▶ **Aim**
Rename every "Viewport" in the listing below to "Screen size" and write out all its lines again with nothing else changed. Omit the pictures from your answer.

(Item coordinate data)
= = = =

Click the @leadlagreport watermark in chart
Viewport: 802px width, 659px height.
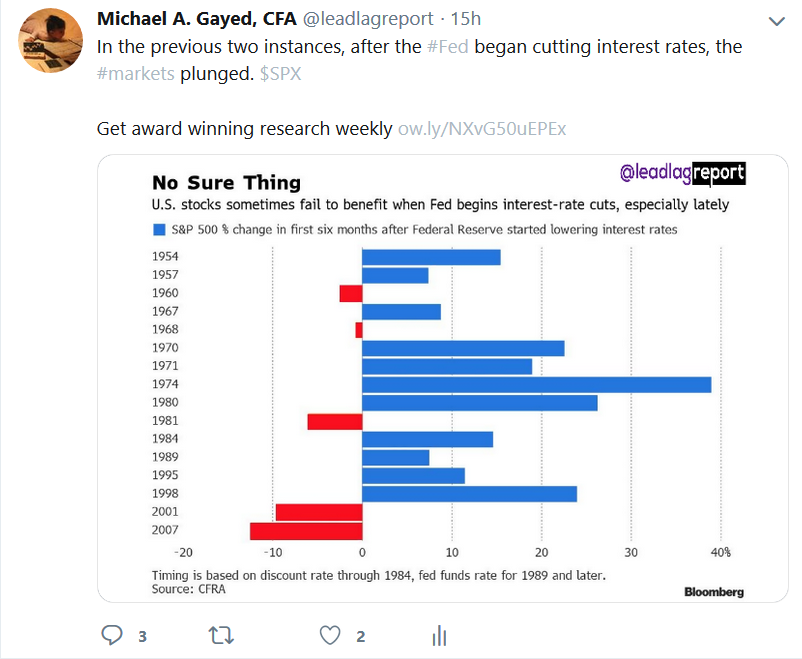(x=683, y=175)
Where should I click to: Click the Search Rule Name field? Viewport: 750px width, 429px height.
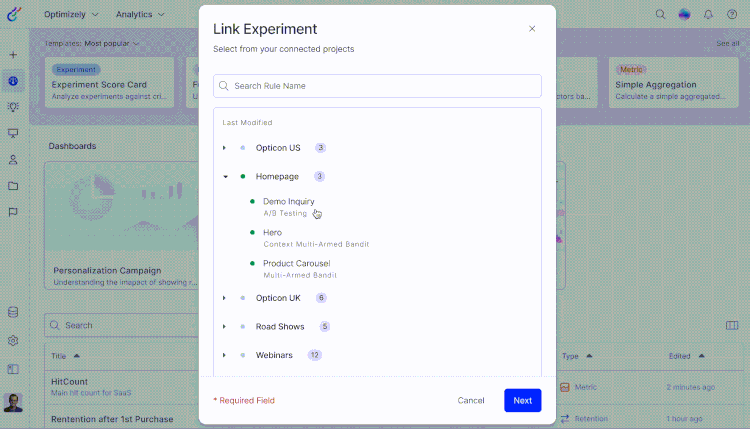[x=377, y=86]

= = = =

▶ **Response to this exercise**
Click the @leadlagreport watermark in chart
Screen size: 802px width, 659px height.
(x=683, y=175)
Where should I click to: Click the Search Rule Name field? Screen size: 750px width, 429px height.
[x=377, y=86]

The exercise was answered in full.